The usual scalar types are present: Int64, UInt128, BigInt, Float64, Char and Bool.

Const values

Constant values are declared as such:

const foo = 1234

Basic Math

Complex numbers can be defined like so, with im being the square root of -1:

a = 1 + 2im

Exact integer division can be done like this:

a = 2 // 3

All standard basic mathematical arithmetic operators are supported (+, -, *, /, %, ^). Mathematical constants can be used like so:

MathConstants.e
MathConstants.pi

Natural exponentiation can be done like this:

 a = exp(b)

Strings

Strings are immutable. We use single quote for chars and double quote for strings. A string on a single row can be created using a single pair of double quotes, while a string on multiple rows can use a triple pair of double quotes:

a = "a string"
b = "a string\non multiple rows\n"
c = """
    a string
    on multiple rows
    """

Some string operations are also present, like:

  • split: Separates string into other strings based on a char. Default char is whitespace.
  • join([string1, string2], ""): Concatenates strings with a certain string.
  • replace(s, "toSearch" => "toReplace"): Replaces occurrences on the string s.
  • strip(s): Remove leading and trailing whitespaces.

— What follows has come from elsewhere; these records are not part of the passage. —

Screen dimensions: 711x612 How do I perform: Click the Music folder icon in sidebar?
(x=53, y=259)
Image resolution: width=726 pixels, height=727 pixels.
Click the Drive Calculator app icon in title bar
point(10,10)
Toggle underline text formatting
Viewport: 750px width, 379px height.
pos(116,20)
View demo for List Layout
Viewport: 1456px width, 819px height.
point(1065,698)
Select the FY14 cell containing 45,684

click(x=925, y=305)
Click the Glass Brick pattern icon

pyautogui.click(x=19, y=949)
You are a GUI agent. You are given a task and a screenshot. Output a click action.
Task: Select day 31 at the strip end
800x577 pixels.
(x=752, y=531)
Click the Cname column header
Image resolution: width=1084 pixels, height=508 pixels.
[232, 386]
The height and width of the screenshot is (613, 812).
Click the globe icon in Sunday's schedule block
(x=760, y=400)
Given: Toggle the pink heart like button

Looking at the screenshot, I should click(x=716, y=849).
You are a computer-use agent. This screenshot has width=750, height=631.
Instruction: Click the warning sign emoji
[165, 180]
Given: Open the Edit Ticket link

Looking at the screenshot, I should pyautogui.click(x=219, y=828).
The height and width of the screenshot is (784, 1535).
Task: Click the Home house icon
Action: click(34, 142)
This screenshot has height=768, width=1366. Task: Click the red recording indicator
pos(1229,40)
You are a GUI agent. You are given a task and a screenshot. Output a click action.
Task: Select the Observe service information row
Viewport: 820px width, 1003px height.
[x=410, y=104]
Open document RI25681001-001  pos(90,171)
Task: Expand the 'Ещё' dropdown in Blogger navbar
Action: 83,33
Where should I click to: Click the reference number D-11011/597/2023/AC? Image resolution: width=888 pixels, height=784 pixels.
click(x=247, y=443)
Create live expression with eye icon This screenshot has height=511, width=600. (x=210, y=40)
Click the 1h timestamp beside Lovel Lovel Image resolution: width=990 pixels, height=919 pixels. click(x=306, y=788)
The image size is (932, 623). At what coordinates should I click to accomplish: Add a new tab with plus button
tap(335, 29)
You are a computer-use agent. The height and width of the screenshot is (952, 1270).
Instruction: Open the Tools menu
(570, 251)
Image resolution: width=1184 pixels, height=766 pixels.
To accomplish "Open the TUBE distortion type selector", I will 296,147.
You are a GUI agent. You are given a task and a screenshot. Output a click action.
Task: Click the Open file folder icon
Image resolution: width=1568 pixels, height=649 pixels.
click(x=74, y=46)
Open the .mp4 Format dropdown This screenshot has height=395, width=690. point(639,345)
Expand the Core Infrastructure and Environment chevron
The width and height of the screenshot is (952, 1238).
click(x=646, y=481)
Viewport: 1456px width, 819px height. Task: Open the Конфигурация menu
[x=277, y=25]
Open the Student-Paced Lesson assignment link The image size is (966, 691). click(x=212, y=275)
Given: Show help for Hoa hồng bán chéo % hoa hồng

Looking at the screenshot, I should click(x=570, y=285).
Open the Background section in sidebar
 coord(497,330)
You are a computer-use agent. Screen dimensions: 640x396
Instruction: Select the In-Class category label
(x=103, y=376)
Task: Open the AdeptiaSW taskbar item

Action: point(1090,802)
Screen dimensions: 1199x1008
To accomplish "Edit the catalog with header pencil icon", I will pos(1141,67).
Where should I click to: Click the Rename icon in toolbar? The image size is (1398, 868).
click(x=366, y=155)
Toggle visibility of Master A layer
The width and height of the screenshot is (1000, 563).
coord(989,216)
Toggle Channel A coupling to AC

Other ways to concatenate strings:

  • Concatenation operator: *;
  • Function string(string1,string2,string3);
  • Interpolate string variables in a bigger one using the dollar symbol: a = "$str1 is a string and $(myobject.int1) is an integer".

To convert strings representing numbers to integers or floats, use myInt = parse(Int64,"2017"). To convert integers or floats to strings, use myString = string(123).

You can broadcast a function to work over a collection (instead of a scalar) using the dot (.) operator. For example, to broadcast parse to work over an array:

myNewList = parse.(Float64,["1.1","1.2"])

Arrays

Arrays are N-dimensional mutable containers. Ways to create one:

  • a = [] or a = Int64[] or a = Array{T,1}() or a = Vector{T}(): Empty array. Array{} is the constructor, T is the type and Vector{} is an alias for 1 dimensional arrays.
  • a = zeros(5) or a = zeros(Int64,5) or a = ones(5): Array of zeros (or ones)
  • a = fill(j, n): n-element array of identical j elements
  • a = rand(n): n-element array of random numbers
  • a = [1,2,3]: Explicit construction (column vector).
  • a = [1 2 3]: Row vector (this is a two-dimensional array where the first dimension is made of a single row)
  • a = [10, "foo", false]: Can be of mixed types, but will be much slower

If you need to store different types on a data structure, better to use an Union: a = Union{Int64,String,Bool}[10, "Foo", false]. Some operations on arrays:

  • a[1]: Access element.
  • a[from:step:to]: Slice
  • collect(myiterator): Transforms an iterator in an array.
  • y = vcat(2015, 2025:2028, 2100): Initialize an array expanding the elements. 2025:2028 means [2025, 2026, 2027, 2028].
  • push!(a,b): Append b to the end of a
  • append!(a,b): Append the elements of b to the end of a. If b is scalar, append b to the end of a.
  • a = [1,2,3]; b = [4,5]; c = vcat(1,a,b): Concatenation of arrays.
  • pop!(a): Remove element from the end of a.
  • popfirst!(a): Remove first element of a.
  • deleteat!(a, pos): Remove element at position pos from array a.
  • pushfirst!(a,b): Add b at the beginning of array a.
  • sort!(a) or sort(a): Sorting, depending on whether we want to modify or not the original array.
  • unique!(a) or unique(a): Remove duplicates
  • a[end:-1:1]: Reverses array a.
  • in(1, a): Checks for existence.
  • length(a): Length of array.
  • a...: The “splat” operator. Converts the values of an array into function parameters
  • maximum(a) or max(a...): Maximum value. max returns the maximum value between the given arguments.
  • minimum(a) or min(a...): Minimum value. min returns the minimum value between the given arguments.
  • isempty(a): Checks if an array is empty.
  • reverse(a): Reverses an array.
  • sum(a): Return the summation of the elements of a.
  • cumsum(a): Return the cumulative sum of each element of a (returns an array).
  • empty!(a): Empty an array (works only for column vectors, not for row vectors).
  • b = vec(a): Transform row vectors into column vectors.
  • shuffle(a) or shuffle!(a): Random-shuffle the elements of a (requires using Random before).
  • findall(x -> x == value, myArray): Find a value in an array and return its indexes.
  • enumerate(a): Get (index,element) pairs. Return an iterator to tuples, where the first element is the index of each element of the array a and the second is the element itself.
  • zip(a,b): Get (a_element, b_element) pairs. Return an iterator to tuples made of elements from each of the arguments

Functions that end in '!' modify their first argument.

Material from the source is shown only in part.